CONSEGNE ->
1. Secondo il brano su Cefalonia 1943, quanti anni ha richiesto l'elaborazione del libro di Meyer?
2. Prosegua il brano su Cefalonia 1943, riprendendo dopo la sua ultima frase.

BRANO PROPOSTO ->

● ● ● ● ●

CEFALONIA 1943, TANTE “VERITÀ” – 7

a cura di Cornelio Galas

Oggi, sul “caso” Cefalonia, prima di altre immagini tratte dal libro di Carlo Palumbo, propongo una prima parte di schede di un dossier: si tratta in realtà di atti di un convegno (con mostra) tenutosi nel dicembre 2013 ad Acqui Terme. Offrono, questi scritti, alcuni esempi di storiografia e memorialistica recente, senza alcuna pretesa di completezza (la bibliografia sul tema occupa ormai molte pagine): insomma una selezione significativa di testi alcuni molto recenti e poco conosciuti – delle questioni che la vicenda della divisione Acqui a Cefalonia implica.

Vale a dire: l’occupazione italo-tedesca nei Balcani e in Grecia ed i rapporti interni a questa alleanza, la vicenda militare e umana consumatasi a Cefalonia nel settembre ’43, la politica espansionistica italiana nei Balcani e nel Mediterraneo. E ancora, tragedia della deportazione nei lager, la resistenza, i processi per i crimini di guerra, la memoria e la sua riproposta alle nuove generazioni.

Le schede portano traccia anche delle diverse angolature: il punto di vista italiano, quello tedesco, quello greco; gli aspetti propriamente militari, quelli politici e ideologici, quelli esistenziali e personali. Che ci rinviano anche alla diversità, ma anche alla complementarietà del piano storiografico e di quello memorialistico.

All’intreccio tra il fare storia e il dovere civile della memoria. Una considerazione particolare meritano la testimonianza inedita (la vedremo più avanti) di Marcella De Negri sui processi ed il volume di H.Meyer, al momento la più ampia e documentata ricostruzione sulla vicenda.

Hermann Frank Meyer

IL MASSACRO DI CEFALONIA

e la 1° divisione da montagna tedesca

a cura di M.H.Teupen, prefazione di G.Rochat

Gaspari Ed., 2013

L’AUTORE

H.F. Meyer (1940-2009), spinto anche dal destino del padre, ufficiale della Wehrmacht ucciso dai partigiani greci nel 1943, a partire dalla fine degli anni Ottanta si occupa intensamente della storia contemporanea greca e ha al suo attivo diverse pubblicazioni, in particolare sulla Resistenza greca, il massacro di Kommeno e i crimini di guerra compiuti dalla 117 a divisione cacciatori in Serbia e in Grecia.

L’ultimo lavoro è dedicato alla storia della prima divisione da montagna e del XXII corpo d’armata da montagna responsabili del massacro dei soldati della divisione Acqui. Nel 2002 il comune di Kommeno lo ha nominato suo cittadino onorario.

IL LIBRO

Questo libro è basato sulle fonti d’archivio tedesche integrate con il racconto dei testimoni greci, tedeschi e italiani. L’elaborazione ha impegnato ben 12 anni; in Germania ha avuto 2 edizioni, la prima nel 2008. La traduzione italiana di E. Morandi, di oltre 500 pagine, è una versione ridotta dell’originale tedesco. Il testo è stato tradotta anche in greco e pubblicato ad Atene nel 2009.

● ● ● ● ●

MATERIALE ->
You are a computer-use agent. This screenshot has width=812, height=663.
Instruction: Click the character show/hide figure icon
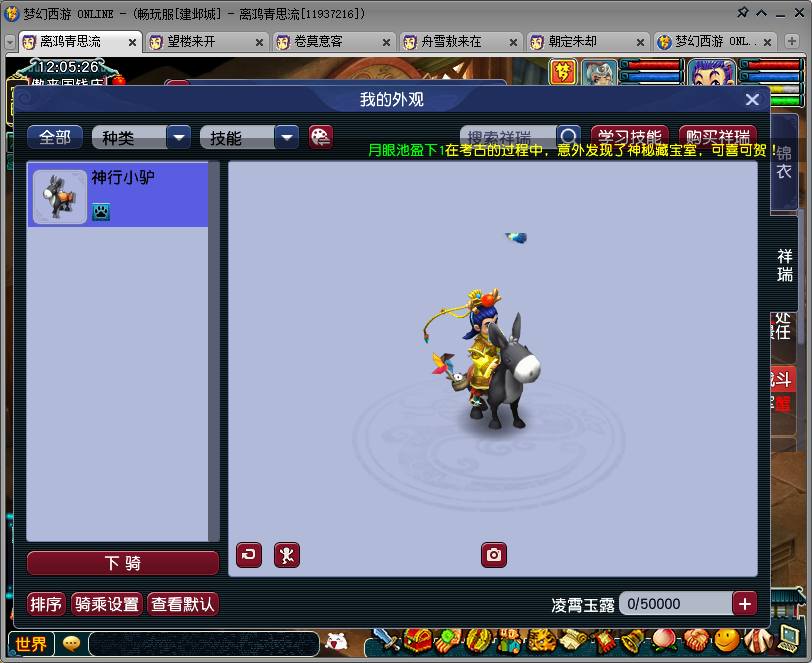coord(287,554)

● ● ● ● ●

ELENCO DELLE RISPOSTE ->
1. Ha richiesto ben 12 anni.

2.
Lo studio di Meyer ha come soggetto la 1° divisione tedesca da montagna (Gebirgstruppe) una formazione di elite, costituita all’inizio della 1° guerra mondiale e famosa per il suo contributo determinante all’offensiva austro-tedesca a Caporetto nel 1917.

Meyer ripercorre la storia della divisione e del suo comandante H.Lanz lungo le diverse campagne della 2° guerra mondiale: dal fronte occidentale alla Russia, dal Caucaso ai Balcani, prima in Montenegro e Serbia, quindi in Grecia e Albania.

Una lunga serie di combattimenti (con circa il 30% di perdite), ma anche di eccidi di prigionieri, di civili e di ebrei, con centinaia di villaggi bruciati. Nell’ultima fase è impiegata contro la resistenza greca e iugoslava. E’ questa unità a gestire la conquista tedesca di Cefalonia ed il massacro e deportazione della “Acqui” nel settembre ’43, insieme ai “cacciatori” della 104° divisione e al 910° battaglione dei granatieri.

Una vicenda cui si collegano altri episodi meno noti avvenuti negli stessi giorni nelle altre isole Ioniche: a Zacinto i tedeschi catturano senza resistenza oltre 4.200 soldati italiani; a Leucade i tedeschi uccidono comandante e ufficiali italiani e catturano il contingente; gli italiani resistono a Corfù e dopo il combattimento e la resa circa 600 soldati e ufficiali italiani sono fucilati dai tedeschi.

Nella prefazione Rochat sottolinea come il volume costituisca “la più grande ricostruzione di quanto avvenne a Cefalonia, difficilmente superabile per l’ampiezza di documentazione e per la grande onestà. Meyer non fa sconti a entrambi le parti. E tuttavia il calcolo dei caduti italiani a Cefalonia rimane un problema aperto”.

Problema al quale Meyer offre comunque un contributo importante, comparando in modo critico le diverse fonti tedesche e italiane, segnalando i “vuoti” ed evidenziando le speculazioni e manipolazioni operate sul numero delle vittime italiane, sia da parte italiana (per rimarcare il ruolo della Acqui) sia da parte tedesca (per sminuirlo e accreditare la tesi del “tradimento”).

Giunge così ad una stima di circa 2.500 caduti sull’isola (in combattimento, sotto i bombardamenti o fucilati dai tedeschi dopo la resa), di oltre 1.500 morti in mare (a causa del naufragio dei trasporti finiti sulle mine), di circa 6.700 catturati e deportati nei lager, di circa 200 sfuggiti al massacro grazie all’aiuto della popolazione greca e poi unitisi alla resistenza locale.

Una importante sezione del volume è dedicata alle inchieste post-belliche in Italia e in Germania e ai tentativi di individuare i responsabili del massacro: dal processo di Norimberga del 1948 fino al processo di Monaco del 2007.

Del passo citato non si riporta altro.